Kaloko-Honokohau National Historical Park

Discover ancient Hawaii at this historic settlement.

The Kaloko-Honokōhau National Historical Park was established in 1978 to preserve the archaeological sites and places of cultural significance in the area. The park stretches across 1,161 acres (470 hectares) of coast and rain forest, and is a popular destination for hikers, swimmers and divers. A visit to the park is a great way to learn about the cultural history of the original Hawaiian settlements, including the significant Honokōhau Settlement at the center of the park.

The park is best explored on foot via the extensive network of hiking trails traversing the landscape. Start your day at the Hale Ho'okipa Visitor Center to familiarize yourself with the park, pick up maps and brochures, and learn about the history of the area.

Bring a picnic lunch and make your way along the historic Mamalahoa Trail. While only a mile (1.6 kilometers) of it remains, the trail was once a main thoroughfare on the island during the 19th century. The park’s trails have been restored in recent years and today offer some of the best hiking in the area.

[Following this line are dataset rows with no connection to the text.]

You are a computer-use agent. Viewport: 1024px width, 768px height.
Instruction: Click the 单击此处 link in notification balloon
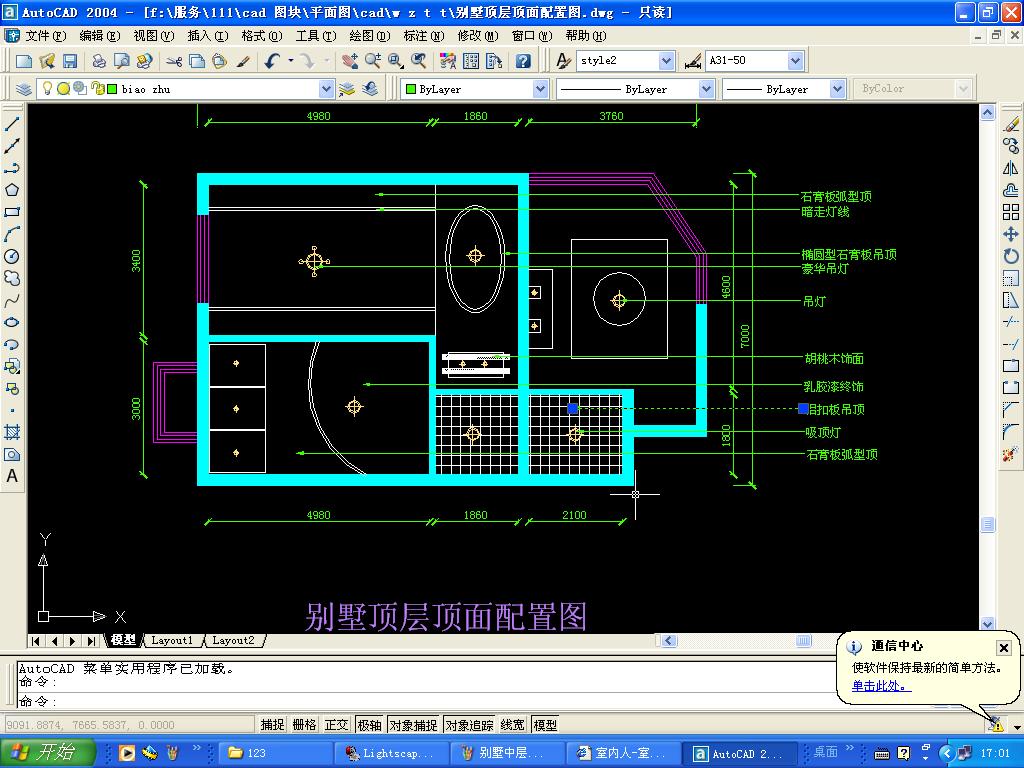tap(881, 686)
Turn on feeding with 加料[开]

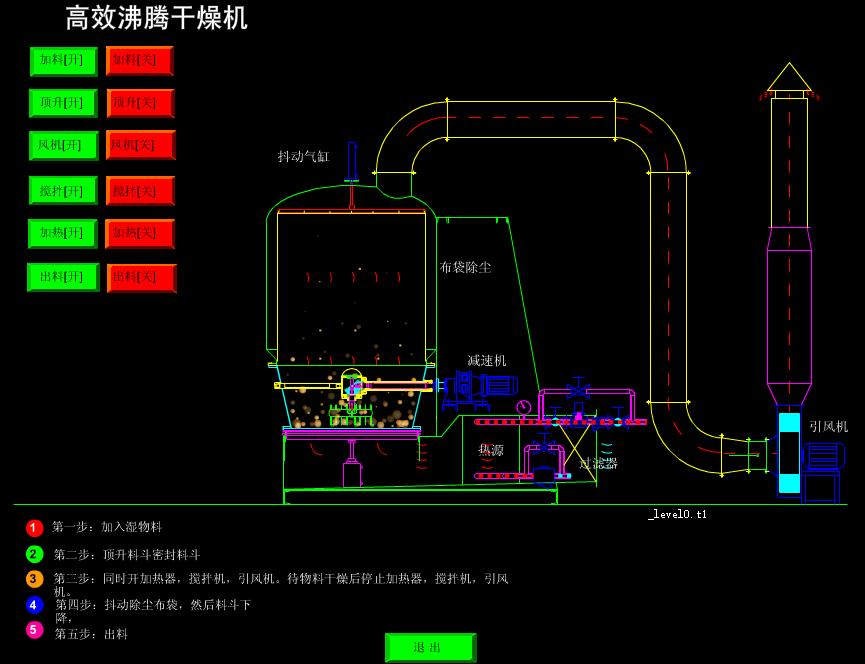(x=63, y=61)
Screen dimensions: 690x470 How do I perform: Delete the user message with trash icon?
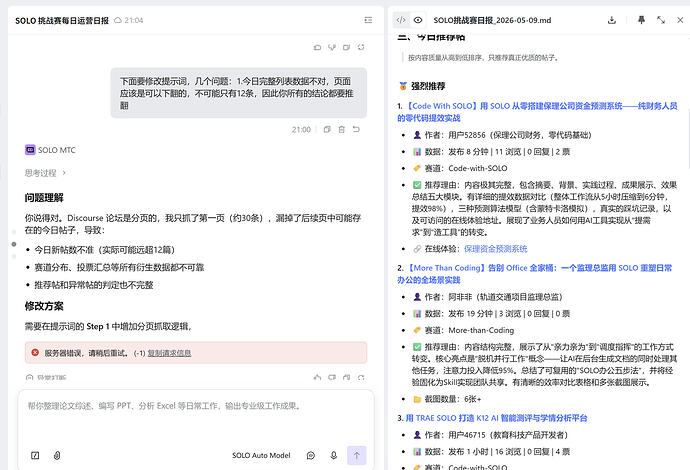coord(341,129)
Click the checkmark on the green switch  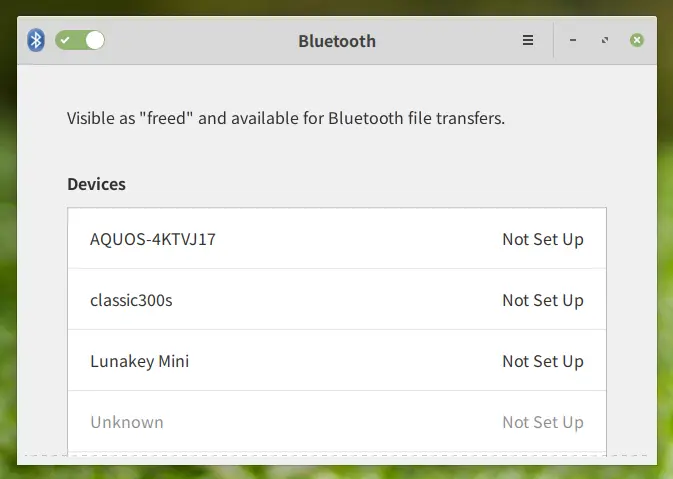pos(65,40)
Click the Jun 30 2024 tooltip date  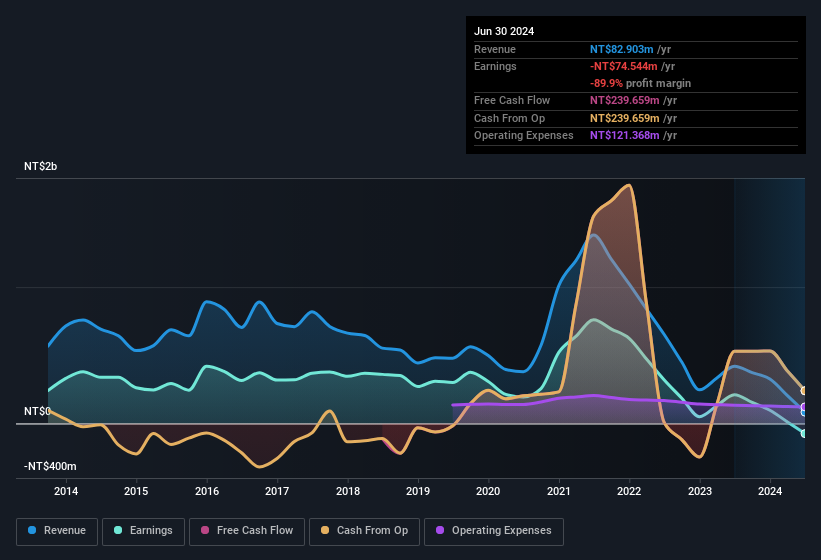point(504,31)
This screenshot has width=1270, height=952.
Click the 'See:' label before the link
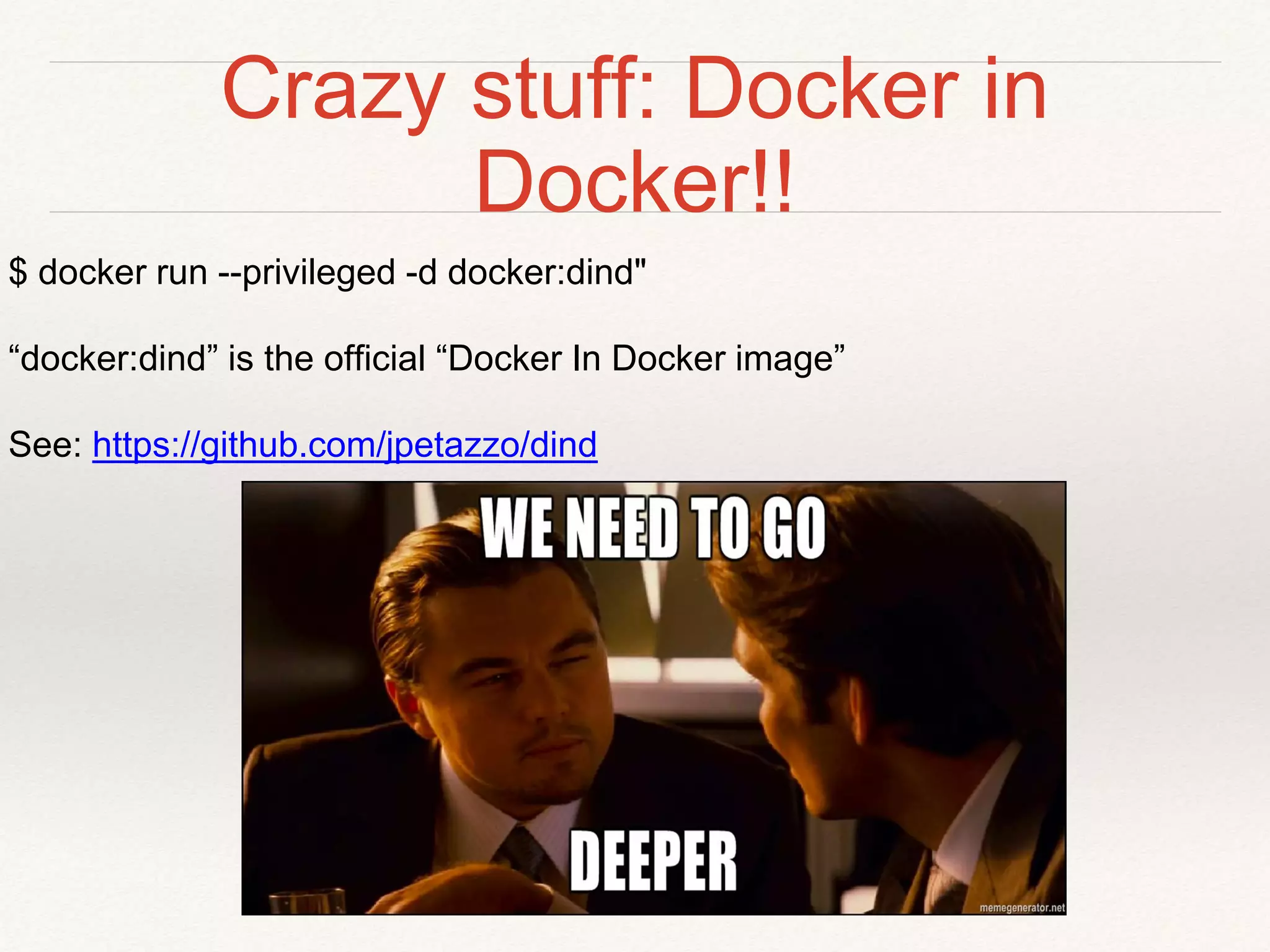pyautogui.click(x=45, y=444)
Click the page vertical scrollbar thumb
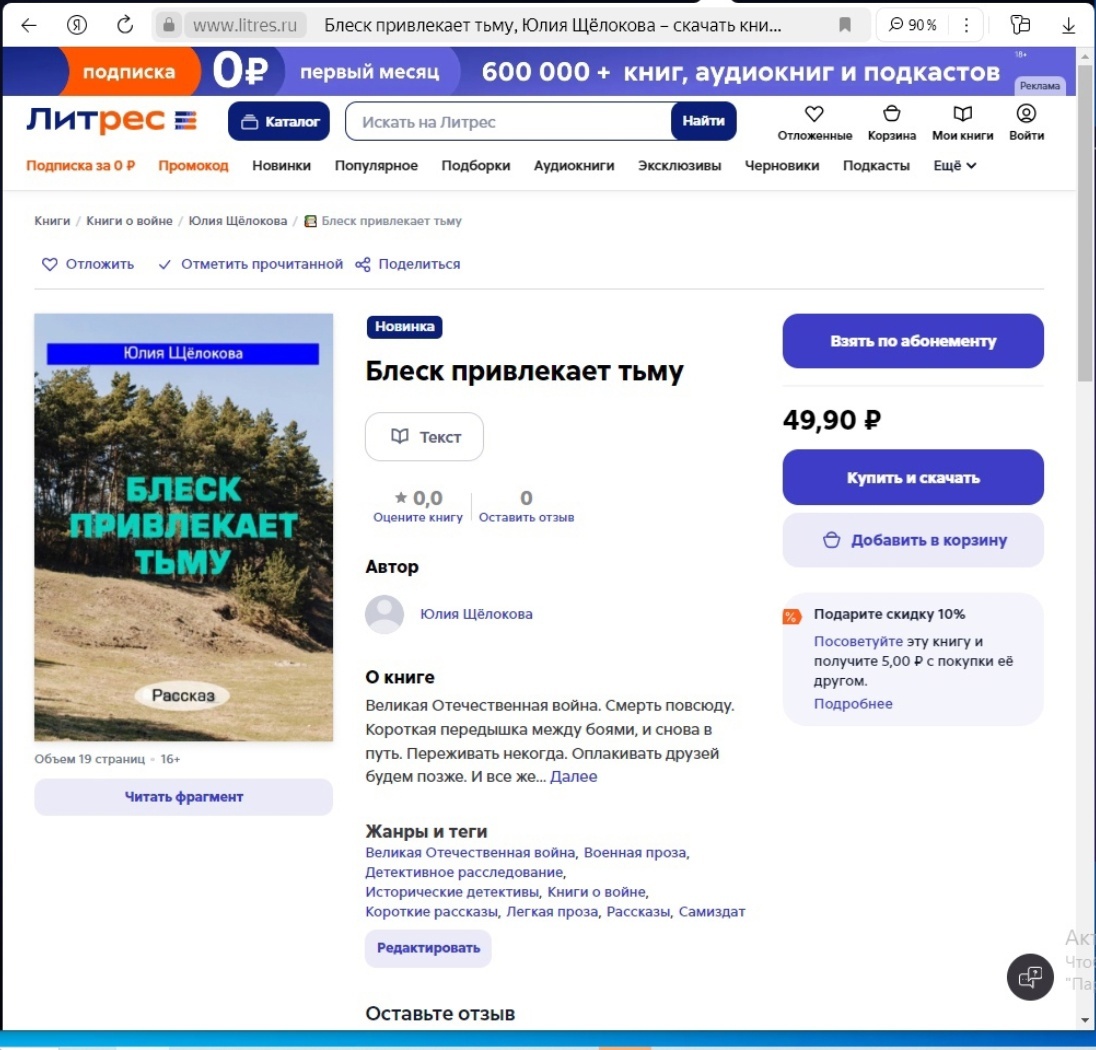This screenshot has width=1096, height=1050. (x=1084, y=224)
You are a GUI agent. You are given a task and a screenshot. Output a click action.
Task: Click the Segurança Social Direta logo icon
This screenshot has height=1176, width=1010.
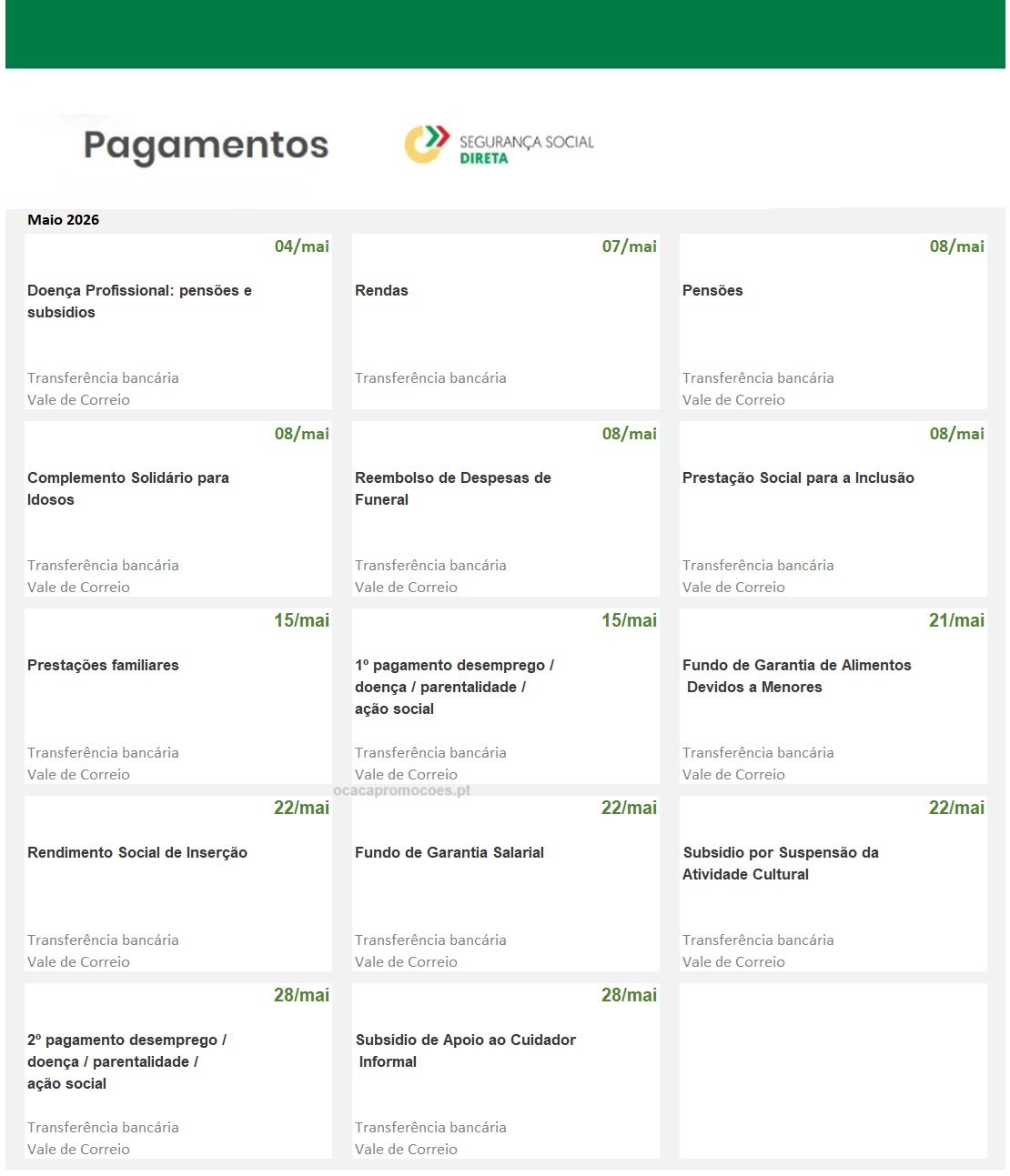427,144
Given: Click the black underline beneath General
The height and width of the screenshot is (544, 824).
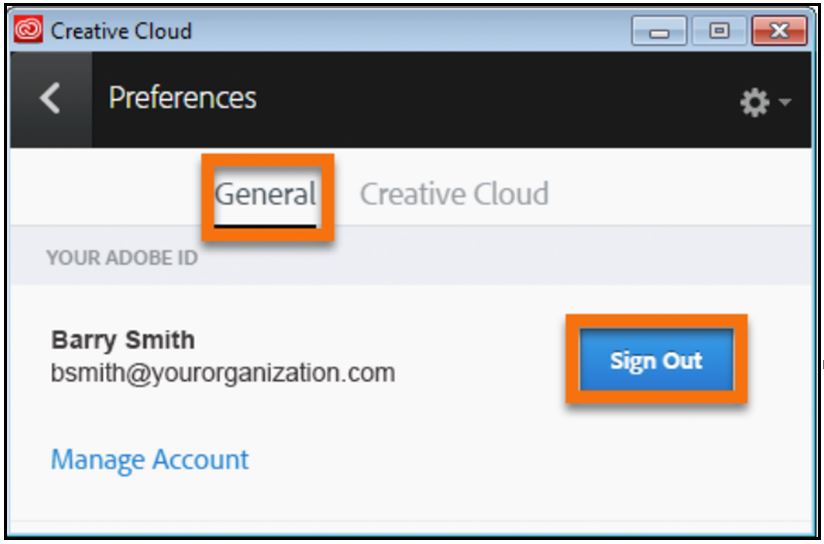Looking at the screenshot, I should click(265, 223).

The ancient settlement of Honokōhau is at the center of the park, and is reached by following the trail from the visitor center or by car. Make your way to the Kaloko, the traditional Hawaiian word for fishpond. Kaloko is formed by a manmade seawall stretching over 2,100 feet (640 meters) and constructed by hand from stones up to three centuries ago. Learn about the traditional fishing methods employed in the pond and the culture of the ancient Hawaiians.

The beach at Kaloko-Honokōhau is secluded, making it a great alternative to the busy shores at Hawaii’s more popular beaches. Snorkel amid schools of tropical fish, wade through shallow rock pools or just relax in the sun on the stretch of beach protected from the wind.

The Kaloko-Honokōhau National Historical Park is located 3 miles (4.8 kilometers) north of Kailua-Kona on Highway 19. It is not serviced by public transportation; however, taxis are available from Kailua-Kona. The park is open daily and both parking and admission are free.